According to Simonian, attempts to control normally begin gently but soon get more intense, leaving the person feeling as though nothing they do is “good enough.” “It could be an indication of worse problems to come if you see yourself feeling overwhelmed or continually changing your behaviour to appease their envy.”

According to a 2010 meta-analysis, envy hurts romantic relationships because it causes the relationship quality to decline as jealousy levels rise. A 2014 study also found that those in partnerships where one partner exhibited excessive possessive behaviour early on were more likely to have poor communication patterns later on.

A dearth of constructive, honest dialogue

A partner who blames the other person, uses passive aggression, or shows angry feelings is not communicating well.

Since healthy, open communication is the key to a good relationship, problems will arise if you and your partner can’t do it.

A good relationship offers a secure environment where both parties may express their emotions without worrying about being judged or criticised.

A study from 2017 found that how well two people talk to each other at the start of a relationship may affect how happy they are with each other in the future.

They don’t socialise with anyone.

If your spouse doesn’t have any friends of their own, it can be a red flag for a variety of reasons.

They could find it difficult or impossible to make and keep acquaintances. This could indicate that they are socially awkward, have a challenging personality, or have a pessimistic attitude toward other people.

Another problem with a partner who doesn’t have friends is that they could be needy or take up too much of your time, if not all of it. They will have difficulty comprehending your need or desire to spend time with your pals, which might cause you to feel resentful.

They don’t show you or your relationship any support.
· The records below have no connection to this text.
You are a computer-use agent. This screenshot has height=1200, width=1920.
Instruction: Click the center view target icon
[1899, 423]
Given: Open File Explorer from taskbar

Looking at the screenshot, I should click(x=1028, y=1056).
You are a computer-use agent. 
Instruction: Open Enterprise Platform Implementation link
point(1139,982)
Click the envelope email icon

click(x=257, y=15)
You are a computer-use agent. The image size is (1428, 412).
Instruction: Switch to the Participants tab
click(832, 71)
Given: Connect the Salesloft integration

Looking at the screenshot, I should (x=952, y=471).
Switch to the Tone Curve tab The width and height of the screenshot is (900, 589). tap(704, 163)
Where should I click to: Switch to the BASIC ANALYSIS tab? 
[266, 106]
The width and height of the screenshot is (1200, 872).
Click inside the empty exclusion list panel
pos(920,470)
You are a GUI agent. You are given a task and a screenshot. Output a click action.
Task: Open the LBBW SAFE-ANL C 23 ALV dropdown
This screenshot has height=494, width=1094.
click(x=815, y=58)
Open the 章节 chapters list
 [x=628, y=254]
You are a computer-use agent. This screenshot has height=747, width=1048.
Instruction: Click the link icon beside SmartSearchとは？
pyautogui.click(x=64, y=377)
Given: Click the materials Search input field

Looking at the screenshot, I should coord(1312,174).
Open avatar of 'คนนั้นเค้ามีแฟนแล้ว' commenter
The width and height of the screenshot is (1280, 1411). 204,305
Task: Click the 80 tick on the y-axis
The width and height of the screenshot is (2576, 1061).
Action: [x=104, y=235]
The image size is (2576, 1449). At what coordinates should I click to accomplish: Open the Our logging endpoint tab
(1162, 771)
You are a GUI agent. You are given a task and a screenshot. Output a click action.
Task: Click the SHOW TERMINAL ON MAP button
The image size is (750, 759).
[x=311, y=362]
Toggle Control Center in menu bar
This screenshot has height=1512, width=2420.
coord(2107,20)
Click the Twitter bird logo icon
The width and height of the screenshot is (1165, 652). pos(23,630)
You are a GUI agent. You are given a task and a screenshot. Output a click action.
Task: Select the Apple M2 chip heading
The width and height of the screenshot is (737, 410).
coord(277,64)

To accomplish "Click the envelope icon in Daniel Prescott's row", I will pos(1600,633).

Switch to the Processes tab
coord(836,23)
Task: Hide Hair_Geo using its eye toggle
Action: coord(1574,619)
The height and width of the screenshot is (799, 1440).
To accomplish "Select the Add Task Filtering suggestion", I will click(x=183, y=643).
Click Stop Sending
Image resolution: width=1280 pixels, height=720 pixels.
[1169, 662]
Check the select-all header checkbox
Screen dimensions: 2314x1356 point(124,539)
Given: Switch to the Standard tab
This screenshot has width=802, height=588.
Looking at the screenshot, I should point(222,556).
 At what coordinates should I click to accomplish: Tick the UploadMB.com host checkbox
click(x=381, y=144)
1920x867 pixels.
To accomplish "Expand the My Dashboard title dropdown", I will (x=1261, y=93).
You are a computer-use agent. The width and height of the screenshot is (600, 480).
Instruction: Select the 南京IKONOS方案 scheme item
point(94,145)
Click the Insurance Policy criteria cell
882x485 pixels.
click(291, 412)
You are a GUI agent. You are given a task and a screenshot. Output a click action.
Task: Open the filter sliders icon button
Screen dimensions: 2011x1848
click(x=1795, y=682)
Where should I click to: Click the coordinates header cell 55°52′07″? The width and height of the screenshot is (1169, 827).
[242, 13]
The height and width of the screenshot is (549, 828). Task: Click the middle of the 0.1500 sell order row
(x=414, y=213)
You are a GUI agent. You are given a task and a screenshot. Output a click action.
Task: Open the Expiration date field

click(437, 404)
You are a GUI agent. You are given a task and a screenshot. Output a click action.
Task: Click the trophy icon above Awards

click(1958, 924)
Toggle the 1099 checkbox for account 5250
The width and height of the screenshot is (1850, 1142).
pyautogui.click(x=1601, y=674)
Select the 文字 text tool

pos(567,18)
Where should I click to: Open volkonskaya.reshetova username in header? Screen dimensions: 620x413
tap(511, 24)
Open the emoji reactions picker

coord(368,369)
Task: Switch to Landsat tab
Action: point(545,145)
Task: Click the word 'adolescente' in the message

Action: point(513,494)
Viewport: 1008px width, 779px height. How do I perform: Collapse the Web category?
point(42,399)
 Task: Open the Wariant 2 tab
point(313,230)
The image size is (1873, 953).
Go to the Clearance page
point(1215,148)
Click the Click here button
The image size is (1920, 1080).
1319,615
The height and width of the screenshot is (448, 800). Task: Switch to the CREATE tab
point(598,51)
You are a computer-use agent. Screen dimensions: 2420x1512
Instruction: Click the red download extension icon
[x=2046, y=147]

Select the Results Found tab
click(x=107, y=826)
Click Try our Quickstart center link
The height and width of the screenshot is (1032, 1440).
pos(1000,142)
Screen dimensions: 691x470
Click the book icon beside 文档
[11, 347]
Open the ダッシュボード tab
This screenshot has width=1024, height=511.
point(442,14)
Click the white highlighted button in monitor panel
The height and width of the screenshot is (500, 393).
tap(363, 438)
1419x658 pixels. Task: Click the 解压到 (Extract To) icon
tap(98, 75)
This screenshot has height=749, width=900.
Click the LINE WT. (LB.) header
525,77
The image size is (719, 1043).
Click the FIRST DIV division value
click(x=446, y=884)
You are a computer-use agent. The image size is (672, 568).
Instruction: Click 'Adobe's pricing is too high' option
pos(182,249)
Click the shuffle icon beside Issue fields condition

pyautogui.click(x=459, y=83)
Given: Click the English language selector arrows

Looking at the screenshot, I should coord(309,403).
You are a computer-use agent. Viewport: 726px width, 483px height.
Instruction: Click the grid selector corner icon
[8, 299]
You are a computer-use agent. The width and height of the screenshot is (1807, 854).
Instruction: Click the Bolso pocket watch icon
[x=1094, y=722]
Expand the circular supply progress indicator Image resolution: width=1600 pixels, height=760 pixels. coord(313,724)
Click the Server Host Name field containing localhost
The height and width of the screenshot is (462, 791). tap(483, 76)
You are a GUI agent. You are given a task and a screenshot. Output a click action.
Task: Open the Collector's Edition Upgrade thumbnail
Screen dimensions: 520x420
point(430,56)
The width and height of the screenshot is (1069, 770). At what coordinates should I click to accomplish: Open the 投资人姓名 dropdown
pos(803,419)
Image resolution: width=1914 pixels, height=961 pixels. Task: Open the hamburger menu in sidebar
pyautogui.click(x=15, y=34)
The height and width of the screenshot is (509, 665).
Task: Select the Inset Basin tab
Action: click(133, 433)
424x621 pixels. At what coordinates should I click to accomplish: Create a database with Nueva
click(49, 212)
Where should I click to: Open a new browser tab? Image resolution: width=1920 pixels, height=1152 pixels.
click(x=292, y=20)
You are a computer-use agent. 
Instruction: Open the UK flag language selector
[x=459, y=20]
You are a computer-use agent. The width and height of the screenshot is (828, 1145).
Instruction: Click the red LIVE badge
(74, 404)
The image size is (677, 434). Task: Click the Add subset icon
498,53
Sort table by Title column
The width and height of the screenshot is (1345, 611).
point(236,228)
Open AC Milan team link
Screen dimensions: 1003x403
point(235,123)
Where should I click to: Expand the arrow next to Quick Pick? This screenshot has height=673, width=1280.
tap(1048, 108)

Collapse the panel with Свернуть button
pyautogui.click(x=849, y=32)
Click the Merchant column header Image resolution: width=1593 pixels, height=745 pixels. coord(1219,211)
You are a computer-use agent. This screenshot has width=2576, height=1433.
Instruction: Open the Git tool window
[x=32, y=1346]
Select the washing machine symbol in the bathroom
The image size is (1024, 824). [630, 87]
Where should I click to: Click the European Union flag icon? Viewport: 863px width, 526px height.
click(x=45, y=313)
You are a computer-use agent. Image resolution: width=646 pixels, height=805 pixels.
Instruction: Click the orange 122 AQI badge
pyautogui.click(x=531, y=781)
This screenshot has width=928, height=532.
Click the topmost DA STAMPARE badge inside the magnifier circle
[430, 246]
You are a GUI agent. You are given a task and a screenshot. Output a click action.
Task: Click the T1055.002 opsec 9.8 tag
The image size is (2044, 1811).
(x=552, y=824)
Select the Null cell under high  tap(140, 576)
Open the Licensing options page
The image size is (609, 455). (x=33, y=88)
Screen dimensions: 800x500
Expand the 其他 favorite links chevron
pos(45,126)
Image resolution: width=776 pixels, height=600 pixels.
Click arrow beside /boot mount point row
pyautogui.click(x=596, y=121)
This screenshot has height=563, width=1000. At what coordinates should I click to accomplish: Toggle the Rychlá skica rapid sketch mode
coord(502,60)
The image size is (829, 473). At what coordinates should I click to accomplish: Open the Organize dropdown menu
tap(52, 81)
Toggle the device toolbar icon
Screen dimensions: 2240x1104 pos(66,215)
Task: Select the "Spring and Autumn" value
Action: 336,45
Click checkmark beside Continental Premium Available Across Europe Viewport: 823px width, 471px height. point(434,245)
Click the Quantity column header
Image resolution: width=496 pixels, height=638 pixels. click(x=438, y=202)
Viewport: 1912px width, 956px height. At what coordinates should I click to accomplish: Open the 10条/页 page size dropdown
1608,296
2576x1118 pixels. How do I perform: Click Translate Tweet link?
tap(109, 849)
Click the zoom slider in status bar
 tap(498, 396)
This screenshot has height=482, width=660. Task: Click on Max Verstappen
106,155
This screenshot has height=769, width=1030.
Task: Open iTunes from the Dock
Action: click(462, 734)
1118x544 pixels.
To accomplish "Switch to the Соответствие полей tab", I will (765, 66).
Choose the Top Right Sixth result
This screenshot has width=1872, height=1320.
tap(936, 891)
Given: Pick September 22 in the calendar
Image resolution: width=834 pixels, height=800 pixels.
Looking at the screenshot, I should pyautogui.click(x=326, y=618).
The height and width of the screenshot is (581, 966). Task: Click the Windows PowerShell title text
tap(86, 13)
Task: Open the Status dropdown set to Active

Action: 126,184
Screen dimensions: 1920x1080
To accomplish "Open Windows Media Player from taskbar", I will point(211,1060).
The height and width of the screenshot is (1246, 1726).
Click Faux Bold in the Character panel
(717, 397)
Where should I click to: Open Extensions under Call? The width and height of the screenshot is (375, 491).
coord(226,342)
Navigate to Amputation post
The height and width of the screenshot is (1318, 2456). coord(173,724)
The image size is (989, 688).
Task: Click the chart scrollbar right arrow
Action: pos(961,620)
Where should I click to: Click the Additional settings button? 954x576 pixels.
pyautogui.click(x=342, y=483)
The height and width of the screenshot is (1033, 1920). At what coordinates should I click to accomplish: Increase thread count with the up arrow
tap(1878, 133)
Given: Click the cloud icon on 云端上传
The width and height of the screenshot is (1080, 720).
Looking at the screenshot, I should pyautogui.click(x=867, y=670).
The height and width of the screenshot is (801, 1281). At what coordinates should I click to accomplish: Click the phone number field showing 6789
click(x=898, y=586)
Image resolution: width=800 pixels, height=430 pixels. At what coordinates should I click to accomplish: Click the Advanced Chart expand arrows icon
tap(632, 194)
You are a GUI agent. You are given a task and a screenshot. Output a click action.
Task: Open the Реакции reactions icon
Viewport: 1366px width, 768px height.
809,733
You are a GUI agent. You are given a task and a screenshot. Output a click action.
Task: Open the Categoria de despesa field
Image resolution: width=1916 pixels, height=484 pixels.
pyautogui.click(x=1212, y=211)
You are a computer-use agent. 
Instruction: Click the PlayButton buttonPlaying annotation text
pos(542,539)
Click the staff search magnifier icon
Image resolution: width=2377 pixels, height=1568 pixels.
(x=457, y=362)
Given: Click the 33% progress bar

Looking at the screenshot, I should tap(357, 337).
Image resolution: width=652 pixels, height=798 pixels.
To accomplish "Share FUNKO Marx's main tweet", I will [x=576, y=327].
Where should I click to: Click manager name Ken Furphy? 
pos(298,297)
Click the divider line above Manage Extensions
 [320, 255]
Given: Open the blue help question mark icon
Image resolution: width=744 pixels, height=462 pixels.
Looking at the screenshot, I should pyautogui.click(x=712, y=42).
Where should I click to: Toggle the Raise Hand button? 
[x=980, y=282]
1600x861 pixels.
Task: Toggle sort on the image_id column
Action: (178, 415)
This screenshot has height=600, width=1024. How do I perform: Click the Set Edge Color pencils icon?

According to a 2014 review of nine studies on couple relationships, in order for your relationship to be stable, you must be committed to your partner and support your relationship.

It appears that merely “wanting” the relationship to endure won’t cut it. Instead, individuals must actively engage in actions that demonstrate support for both their partner and the union as a whole.

A warning sign can be when your partner doesn’t aggressively express support for you and the relationship. This lack of dedication might lead to issues later on.

Red flags versus yellow flags

Yellow flags can sometimes be an indication of impending trouble. They might not be as obvious or sneaky as red flags, though.

With the correct communication, yellow flags might be problems that can still be fixed and avoid turning into red flags. But you shouldn’t ignore yellow flags because they can lead to relationship problems in the long run.

The various yellow flags in a relationship include:

Poorly handling criticism

They don’t frequently express their emotions.

Although they can be inconvenient, yellow flags generally aren’t a deal-breaker.

What should you do if there are red flags in your relationship?

The best course of action for dealing with relationship red flags is to act swiftly, openly, and fairly. Open a direct line of communication with your partner, share your worries and emotions, and allow them to do the same. You must both be aware of the shortcomings in the relationships in order to take the best course of action.

Keep your needs in mind, talk openly and frequently, and make an effort to control your emotions. In such circumstances, you might wish to look for a specialist’s assistance, such as a marriage counsellor or therapist.

Being honest with yourself is crucial at all times, and you should never hesitate to ask for support from loved ones. In worst-case scenarios, sometimes the best decision is to walk away from the relationship, no matter how hard it might be.

Conclusion

Early warning signs of trouble in a relationship should be noted.

Whether you’re being lied to, treated as if you don’t matter, or put down, you should take the situation seriously and consider how it might affect not only your relationship but also yourself and other relationships in the future.Be calm and assertive when discussing the problems a relationship is going through. Nothing comes easy in life; everything needs work, and that includes relationships as well.